Lawrence, écrivant le Encyclopédie Britannica en 1929, expliquait qu’une force de guérilla devait être « une influence, une chose invulnérable, intangible, sans front ni arrière, dérivant comme du gaz… sans jamais donner de cible à l’ennemi ». Il estimait que « les batailles étaient une erreur », une leçon que la CIA a négligé d’enseigner aux rebelles syriens. La prochaine édition de l’histoire des opérations secrètes de la CIA devra inclure le désastre d’un milliard de dollars en Syrie.
Cela signifie-t-il la fin des guerres secrètes ? Les récents appels de Rudy Giuliani en faveur d’un changement de régime en Iran, combinés à l’annonce par le secrétaire d’État Mike Pompeo d’un groupe d’action iranien, indiquent que des leçons restent à tirer. Pendant ce temps, l’Arabie Saoudite finance les Moudjahidines-e-Khalq (MeK), un miroir chiite d’Al-Qaïda, qui cherche à renverser le régime iranien.
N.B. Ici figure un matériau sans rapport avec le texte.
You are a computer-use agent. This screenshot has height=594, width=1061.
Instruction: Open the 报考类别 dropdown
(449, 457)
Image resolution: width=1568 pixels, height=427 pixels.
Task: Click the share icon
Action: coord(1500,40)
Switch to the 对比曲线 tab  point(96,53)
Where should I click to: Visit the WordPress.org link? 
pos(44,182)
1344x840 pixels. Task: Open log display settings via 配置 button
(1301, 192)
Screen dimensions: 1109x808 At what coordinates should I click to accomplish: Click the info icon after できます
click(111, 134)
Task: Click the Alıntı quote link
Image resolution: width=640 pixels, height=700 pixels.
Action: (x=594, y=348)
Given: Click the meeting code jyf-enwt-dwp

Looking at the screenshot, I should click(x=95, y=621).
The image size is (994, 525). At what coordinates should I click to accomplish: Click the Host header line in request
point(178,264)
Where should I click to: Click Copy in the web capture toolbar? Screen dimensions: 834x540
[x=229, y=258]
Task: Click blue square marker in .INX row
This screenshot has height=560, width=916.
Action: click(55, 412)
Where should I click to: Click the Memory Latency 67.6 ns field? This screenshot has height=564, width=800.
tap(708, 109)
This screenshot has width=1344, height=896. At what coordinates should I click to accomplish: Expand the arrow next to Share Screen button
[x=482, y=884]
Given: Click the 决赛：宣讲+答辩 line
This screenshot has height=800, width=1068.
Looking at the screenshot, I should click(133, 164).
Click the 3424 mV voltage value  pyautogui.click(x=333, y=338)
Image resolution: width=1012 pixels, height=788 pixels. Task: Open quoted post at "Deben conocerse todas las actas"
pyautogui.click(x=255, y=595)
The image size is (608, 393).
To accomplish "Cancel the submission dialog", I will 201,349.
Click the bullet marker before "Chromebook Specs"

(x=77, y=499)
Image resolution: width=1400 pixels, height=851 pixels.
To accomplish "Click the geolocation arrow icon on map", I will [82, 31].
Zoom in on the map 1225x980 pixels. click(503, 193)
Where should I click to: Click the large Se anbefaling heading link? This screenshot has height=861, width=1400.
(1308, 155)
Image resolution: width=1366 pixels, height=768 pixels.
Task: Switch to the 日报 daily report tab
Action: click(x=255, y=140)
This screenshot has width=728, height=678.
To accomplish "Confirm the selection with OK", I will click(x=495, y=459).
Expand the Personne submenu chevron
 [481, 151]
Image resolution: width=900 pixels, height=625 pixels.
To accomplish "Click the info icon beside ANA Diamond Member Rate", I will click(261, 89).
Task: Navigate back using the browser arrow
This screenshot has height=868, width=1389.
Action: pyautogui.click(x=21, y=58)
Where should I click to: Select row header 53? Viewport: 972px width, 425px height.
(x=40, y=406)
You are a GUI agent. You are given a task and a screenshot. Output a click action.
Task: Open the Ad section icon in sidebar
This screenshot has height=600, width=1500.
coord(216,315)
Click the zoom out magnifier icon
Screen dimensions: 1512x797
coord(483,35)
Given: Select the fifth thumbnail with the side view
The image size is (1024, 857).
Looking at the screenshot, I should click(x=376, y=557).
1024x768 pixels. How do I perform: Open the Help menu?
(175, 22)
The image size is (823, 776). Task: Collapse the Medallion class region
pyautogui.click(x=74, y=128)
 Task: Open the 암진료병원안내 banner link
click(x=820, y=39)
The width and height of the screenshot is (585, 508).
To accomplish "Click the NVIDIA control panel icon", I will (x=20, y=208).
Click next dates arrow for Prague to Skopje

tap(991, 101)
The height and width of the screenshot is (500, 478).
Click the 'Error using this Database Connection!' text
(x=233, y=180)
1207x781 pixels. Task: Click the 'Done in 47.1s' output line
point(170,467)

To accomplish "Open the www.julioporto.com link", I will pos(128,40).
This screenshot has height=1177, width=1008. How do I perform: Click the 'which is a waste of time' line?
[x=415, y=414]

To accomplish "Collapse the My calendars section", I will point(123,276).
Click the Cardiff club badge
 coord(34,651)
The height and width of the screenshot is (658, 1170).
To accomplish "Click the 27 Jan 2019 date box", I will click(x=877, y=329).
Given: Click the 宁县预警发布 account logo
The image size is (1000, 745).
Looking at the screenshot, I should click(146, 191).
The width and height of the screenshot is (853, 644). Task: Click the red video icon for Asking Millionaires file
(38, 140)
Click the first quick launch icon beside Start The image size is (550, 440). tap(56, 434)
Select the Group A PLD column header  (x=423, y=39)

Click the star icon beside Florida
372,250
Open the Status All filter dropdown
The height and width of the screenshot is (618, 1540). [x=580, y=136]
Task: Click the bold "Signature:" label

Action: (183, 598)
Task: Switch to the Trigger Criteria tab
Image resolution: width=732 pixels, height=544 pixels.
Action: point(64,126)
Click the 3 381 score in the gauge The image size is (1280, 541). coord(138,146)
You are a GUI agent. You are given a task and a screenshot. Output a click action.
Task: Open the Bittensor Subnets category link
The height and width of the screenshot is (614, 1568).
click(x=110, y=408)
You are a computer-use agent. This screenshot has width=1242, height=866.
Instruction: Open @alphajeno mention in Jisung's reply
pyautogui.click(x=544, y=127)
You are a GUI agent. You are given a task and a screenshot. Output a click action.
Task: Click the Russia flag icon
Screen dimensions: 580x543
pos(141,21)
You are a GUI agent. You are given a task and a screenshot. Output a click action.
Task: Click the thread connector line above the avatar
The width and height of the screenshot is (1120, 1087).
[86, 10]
L'OMPI était un allié de Saddam dans la guerre Iran-Irak, a massacré les Kurdes en 1991 et figurait jusqu'à récemment sur la liste des organisations terroristes du Département d'État américain. Si la Syrie était une catastrophe, l’Iran pourrait être une catastrophe.
Un siècle avant que la Grande-Bretagne n'envoie Lawrence en Syrie, l'armée de Wellington soutenait les partisans espagnols contre l'occupation de leur pays par Napoléon. Les Espagnols ont gagné en 1814, ramenant le roi Ferdinand VII sur son trône à Madrid. L'un des premiers actes du monarque fut de restaurer l'Inquisition. Alors que la guerre en Syrie touche à sa fin à Idlib, les États-Unis peuvent se consoler en sachant que leurs djihadistes n’ont pas conquis la Syrie et n’en ont pas fait une base de la guerre sainte mondiale.
Charles Glass couvre la Syrie depuis 1973 et est l'auteur du récent ouvrage Ils se sont battus seuls: la véritable histoire des frères Starr et des agents secrets britanniques dans la France occupée par les nazis (Presse Pingouin).